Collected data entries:
····················
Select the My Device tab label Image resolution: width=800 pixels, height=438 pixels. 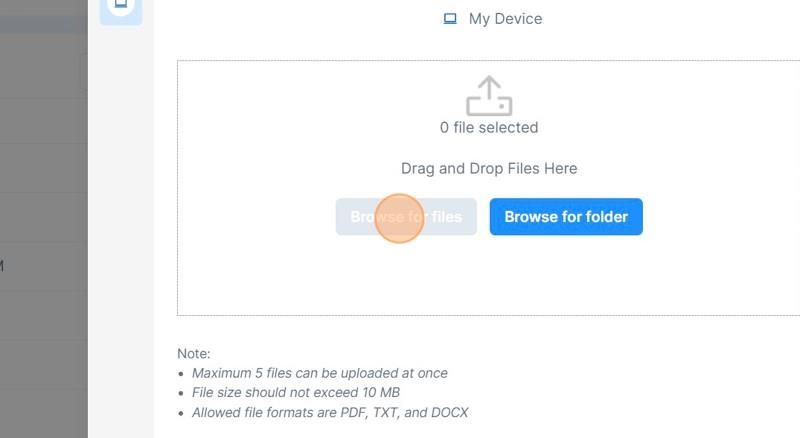pos(505,19)
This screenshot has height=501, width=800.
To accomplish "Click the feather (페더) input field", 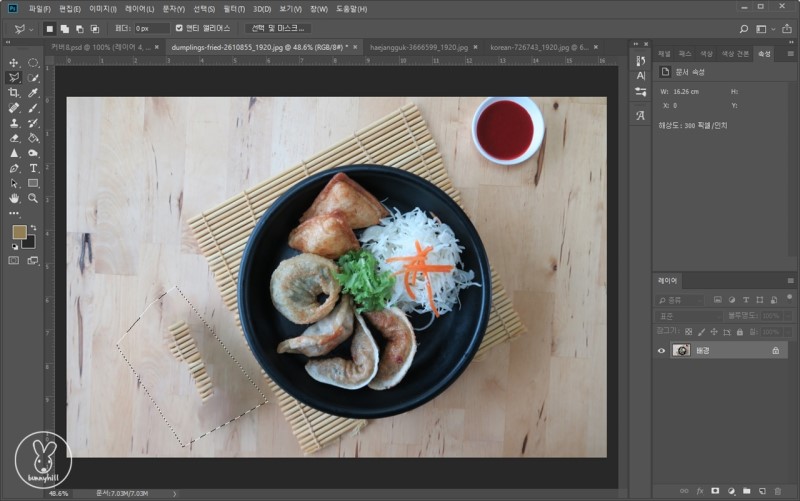I will coord(153,28).
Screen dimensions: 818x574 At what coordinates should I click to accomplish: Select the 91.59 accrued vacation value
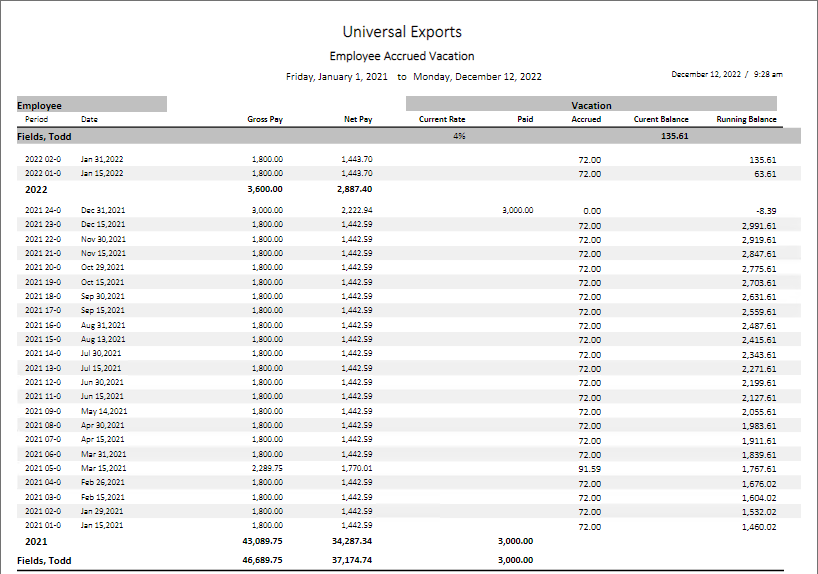point(589,468)
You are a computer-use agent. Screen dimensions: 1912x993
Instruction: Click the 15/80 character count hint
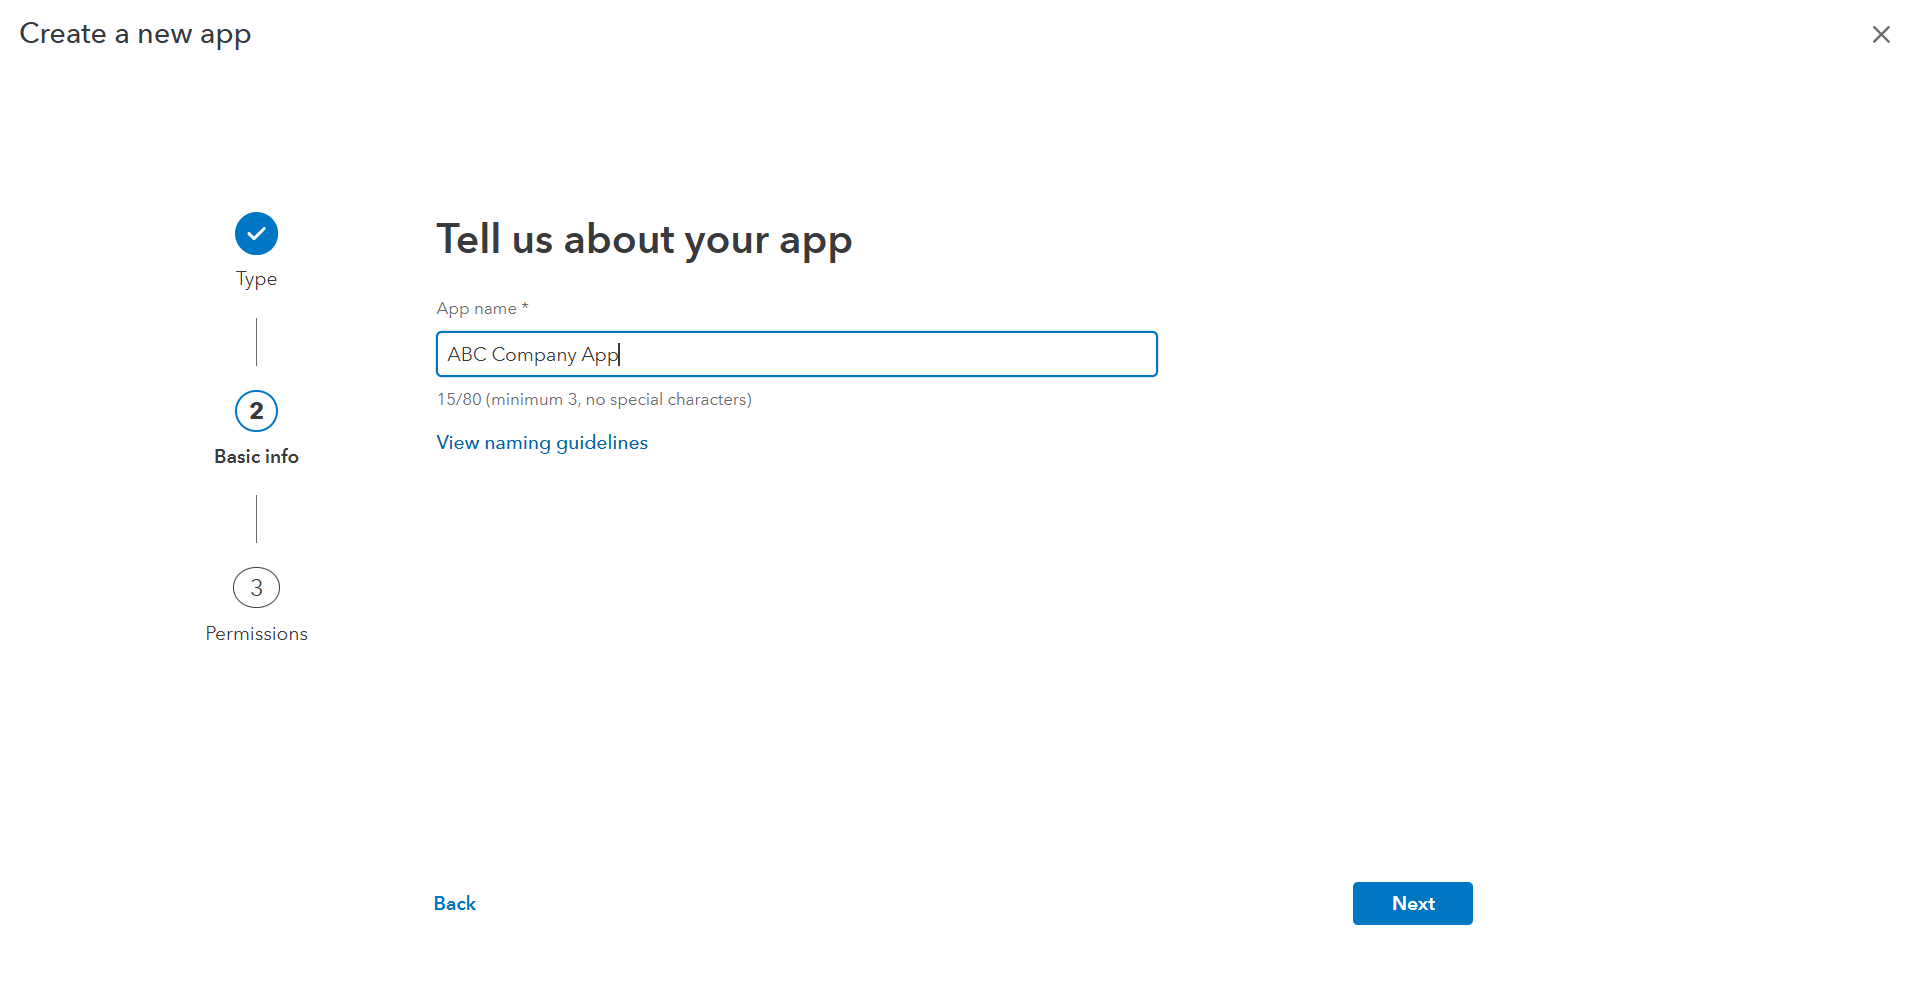[459, 400]
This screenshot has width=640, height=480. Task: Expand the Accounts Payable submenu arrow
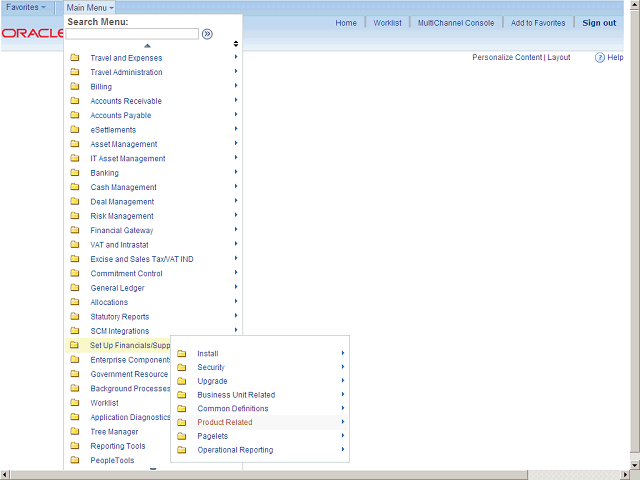coord(236,115)
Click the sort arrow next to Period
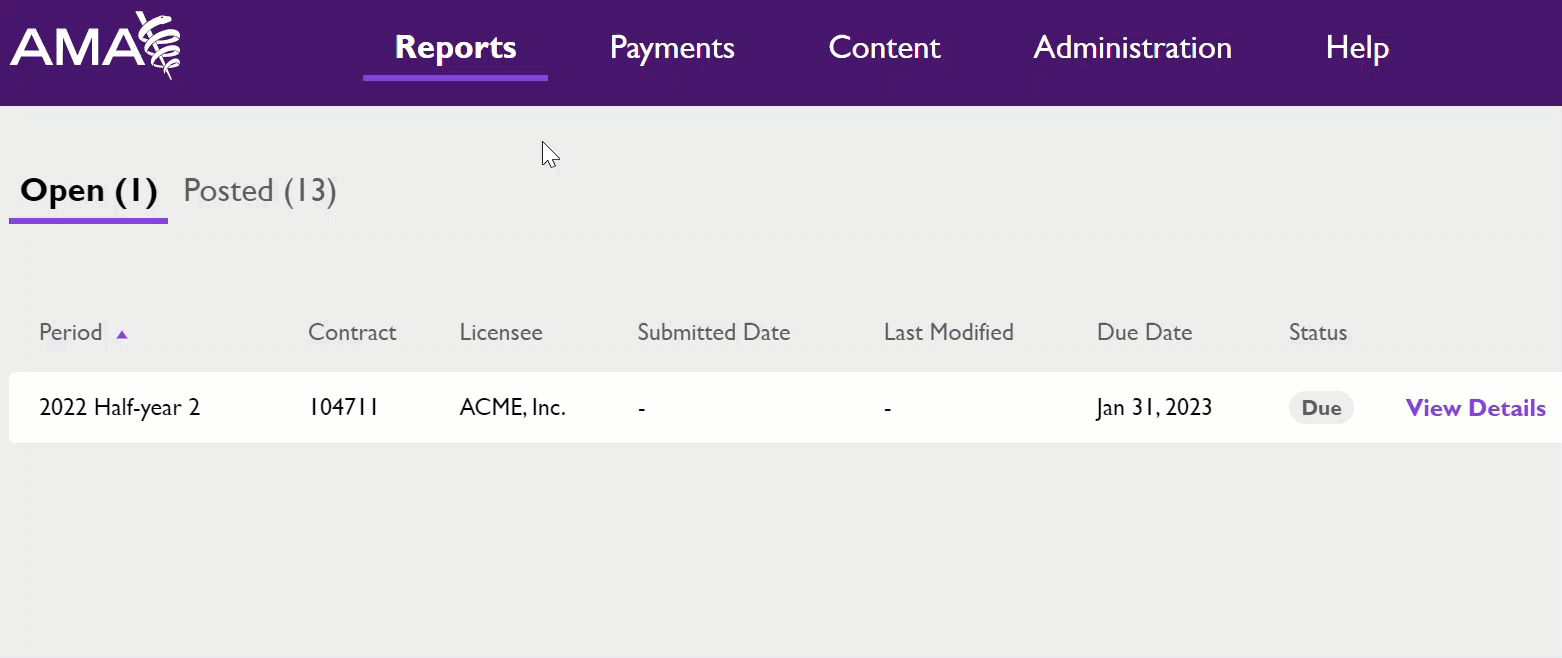The width and height of the screenshot is (1562, 658). [122, 333]
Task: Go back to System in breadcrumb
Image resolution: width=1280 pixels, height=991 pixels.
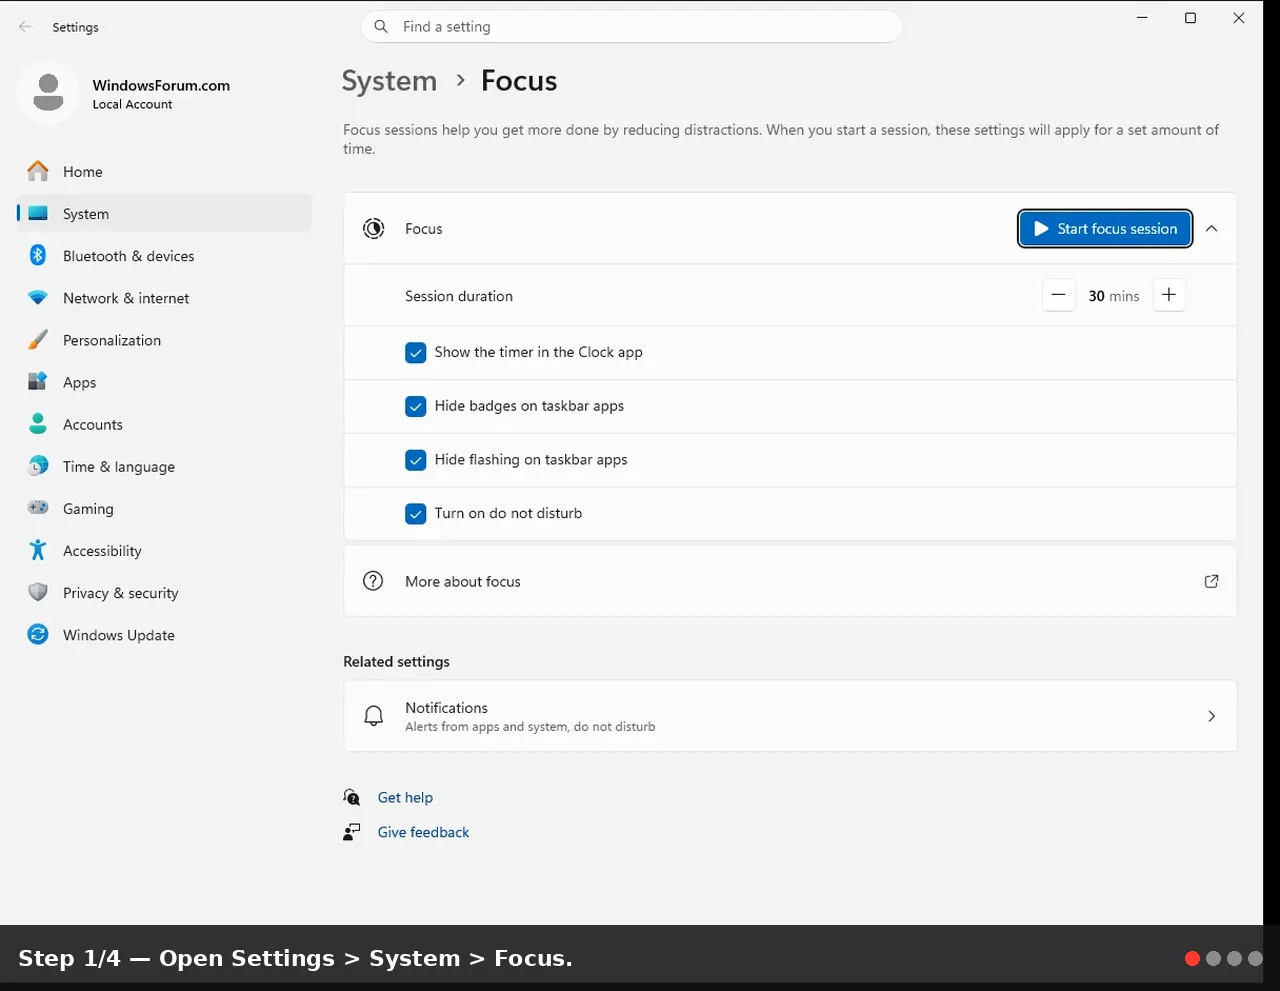Action: 389,81
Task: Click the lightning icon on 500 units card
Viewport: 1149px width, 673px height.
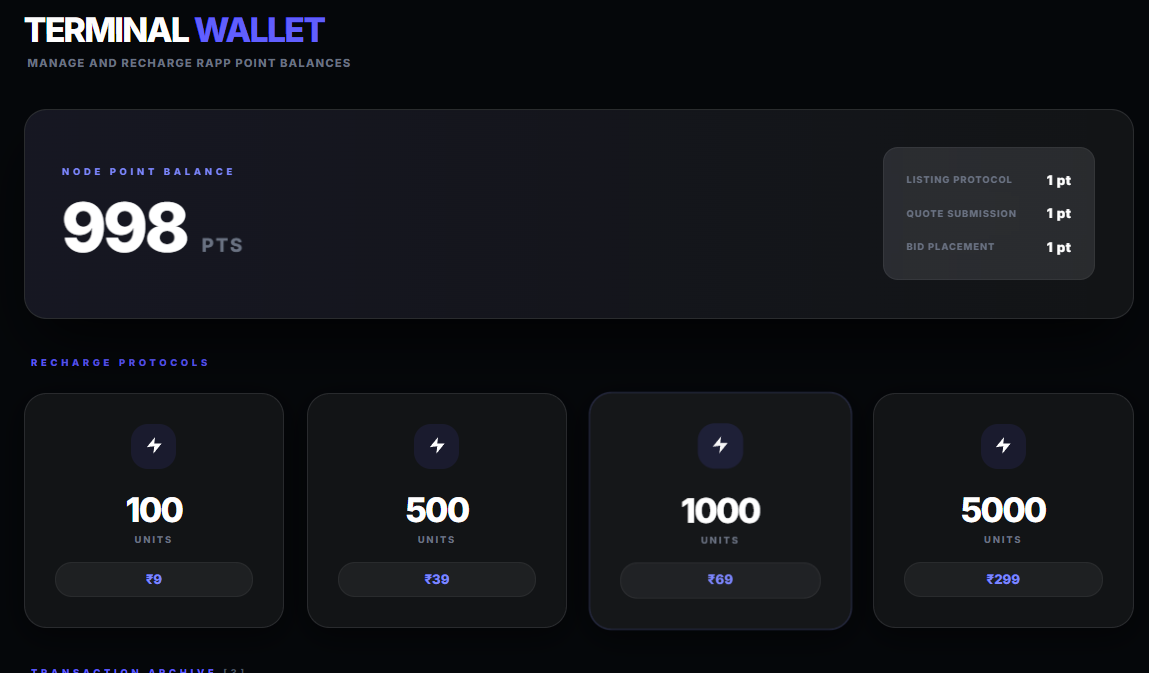Action: click(x=437, y=446)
····················
The range to print runs from the line with "Task: Go back to System in breadcrumb" through the last line of the entries, both included; keep it exact and skip the pictures.

== Solved exercise ==
Task: Go back to System in breadcrumb
Image resolution: width=1280 pixels, height=991 pixels.
Action: 389,81
Task: Click the lightning icon on 500 units card
Viewport: 1149px width, 673px height.
Action: click(x=437, y=446)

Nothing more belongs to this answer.